WHAT THIS TASK INVOLVES: Set down all of the data below line for line, with nothing changed.

[Entries on locating words and elements]

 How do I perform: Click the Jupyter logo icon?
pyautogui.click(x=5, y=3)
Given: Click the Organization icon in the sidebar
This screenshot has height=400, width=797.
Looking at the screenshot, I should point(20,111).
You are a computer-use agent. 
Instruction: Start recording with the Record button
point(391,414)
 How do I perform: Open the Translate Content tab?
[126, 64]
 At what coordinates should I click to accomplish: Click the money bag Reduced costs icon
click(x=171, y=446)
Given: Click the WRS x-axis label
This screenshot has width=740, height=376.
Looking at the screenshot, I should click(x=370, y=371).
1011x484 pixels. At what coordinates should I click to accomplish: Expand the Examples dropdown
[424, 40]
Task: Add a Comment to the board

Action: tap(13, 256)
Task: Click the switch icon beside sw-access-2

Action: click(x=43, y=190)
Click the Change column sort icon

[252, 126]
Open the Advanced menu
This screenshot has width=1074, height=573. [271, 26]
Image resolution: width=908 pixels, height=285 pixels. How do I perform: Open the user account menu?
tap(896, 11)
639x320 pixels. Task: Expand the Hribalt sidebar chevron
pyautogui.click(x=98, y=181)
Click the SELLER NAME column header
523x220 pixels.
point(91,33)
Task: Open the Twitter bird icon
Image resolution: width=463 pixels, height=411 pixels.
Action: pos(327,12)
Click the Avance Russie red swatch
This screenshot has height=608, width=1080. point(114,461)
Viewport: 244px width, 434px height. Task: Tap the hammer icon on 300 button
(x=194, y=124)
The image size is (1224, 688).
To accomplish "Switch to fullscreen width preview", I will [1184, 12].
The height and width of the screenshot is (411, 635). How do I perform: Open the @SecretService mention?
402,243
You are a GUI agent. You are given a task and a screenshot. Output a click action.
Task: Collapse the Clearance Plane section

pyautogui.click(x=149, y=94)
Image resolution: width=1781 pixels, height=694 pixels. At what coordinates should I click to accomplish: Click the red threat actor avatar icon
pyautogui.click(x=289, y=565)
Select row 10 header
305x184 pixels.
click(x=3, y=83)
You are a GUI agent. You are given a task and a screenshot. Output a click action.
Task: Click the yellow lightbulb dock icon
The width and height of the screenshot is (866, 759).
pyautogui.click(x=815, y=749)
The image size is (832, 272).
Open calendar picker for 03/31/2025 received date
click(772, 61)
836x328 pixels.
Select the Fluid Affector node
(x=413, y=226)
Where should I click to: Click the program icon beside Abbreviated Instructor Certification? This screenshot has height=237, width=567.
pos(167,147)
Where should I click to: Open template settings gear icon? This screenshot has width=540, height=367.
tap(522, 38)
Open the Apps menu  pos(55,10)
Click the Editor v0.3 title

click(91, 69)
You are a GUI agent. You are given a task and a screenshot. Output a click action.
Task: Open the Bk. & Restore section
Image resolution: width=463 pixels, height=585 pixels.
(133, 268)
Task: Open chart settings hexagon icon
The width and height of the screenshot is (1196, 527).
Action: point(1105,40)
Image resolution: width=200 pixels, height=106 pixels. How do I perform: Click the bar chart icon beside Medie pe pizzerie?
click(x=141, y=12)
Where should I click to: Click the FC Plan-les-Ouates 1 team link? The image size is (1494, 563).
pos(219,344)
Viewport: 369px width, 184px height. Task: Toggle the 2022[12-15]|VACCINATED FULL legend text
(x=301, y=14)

OUTPUT FOR THIS EXERCISE:
 How do I perform: Click the Jupyter logo icon?
pyautogui.click(x=5, y=3)
Given: Click the Organization icon in the sidebar
This screenshot has height=400, width=797.
Looking at the screenshot, I should point(20,111).
You are a computer-use agent. 
Instruction: Start recording with the Record button
point(391,414)
 How do I perform: Open the Translate Content tab?
[126, 64]
 At what coordinates should I click to accomplish: Click the money bag Reduced costs icon
click(x=171, y=446)
Given: Click the WRS x-axis label
This screenshot has width=740, height=376.
Looking at the screenshot, I should click(x=370, y=371).
1011x484 pixels. At what coordinates should I click to accomplish: Expand the Examples dropdown
[424, 40]
Task: Add a Comment to the board

Action: tap(13, 256)
Task: Click the switch icon beside sw-access-2

Action: click(x=43, y=190)
Click the Change column sort icon

[252, 126]
Open the Advanced menu
This screenshot has width=1074, height=573. [271, 26]
Image resolution: width=908 pixels, height=285 pixels. How do I perform: Open the user account menu?
tap(896, 11)
639x320 pixels. Task: Expand the Hribalt sidebar chevron
pyautogui.click(x=98, y=181)
Click the SELLER NAME column header
523x220 pixels.
point(91,33)
Task: Open the Twitter bird icon
Image resolution: width=463 pixels, height=411 pixels.
Action: pos(327,12)
Click the Avance Russie red swatch
This screenshot has height=608, width=1080. point(114,461)
Viewport: 244px width, 434px height. Task: Tap the hammer icon on 300 button
(x=194, y=124)
The image size is (1224, 688).
To accomplish "Switch to fullscreen width preview", I will [1184, 12].
The height and width of the screenshot is (411, 635). How do I perform: Open the @SecretService mention?
402,243
You are a GUI agent. You are given a task and a screenshot. Output a click action.
Task: Collapse the Clearance Plane section

pyautogui.click(x=149, y=94)
Image resolution: width=1781 pixels, height=694 pixels. At what coordinates should I click to accomplish: Click the red threat actor avatar icon
pyautogui.click(x=289, y=565)
Select row 10 header
305x184 pixels.
click(x=3, y=83)
You are a GUI agent. You are given a task and a screenshot. Output a click action.
Task: Click the yellow lightbulb dock icon
The width and height of the screenshot is (866, 759).
pyautogui.click(x=815, y=749)
The image size is (832, 272).
Open calendar picker for 03/31/2025 received date
click(772, 61)
836x328 pixels.
Select the Fluid Affector node
(x=413, y=226)
Where should I click to: Click the program icon beside Abbreviated Instructor Certification? This screenshot has height=237, width=567.
pos(167,147)
Where should I click to: Open template settings gear icon? This screenshot has width=540, height=367.
tap(522, 38)
Open the Apps menu  pos(55,10)
Click the Editor v0.3 title

click(91, 69)
You are a GUI agent. You are given a task and a screenshot. Output a click action.
Task: Open the Bk. & Restore section
Image resolution: width=463 pixels, height=585 pixels.
(133, 268)
Task: Open chart settings hexagon icon
The width and height of the screenshot is (1196, 527).
Action: point(1105,40)
Image resolution: width=200 pixels, height=106 pixels. How do I perform: Click the bar chart icon beside Medie pe pizzerie?
click(x=141, y=12)
Where should I click to: Click the FC Plan-les-Ouates 1 team link? The image size is (1494, 563).
pos(219,344)
Viewport: 369px width, 184px height. Task: Toggle the 2022[12-15]|VACCINATED FULL legend text
(x=301, y=14)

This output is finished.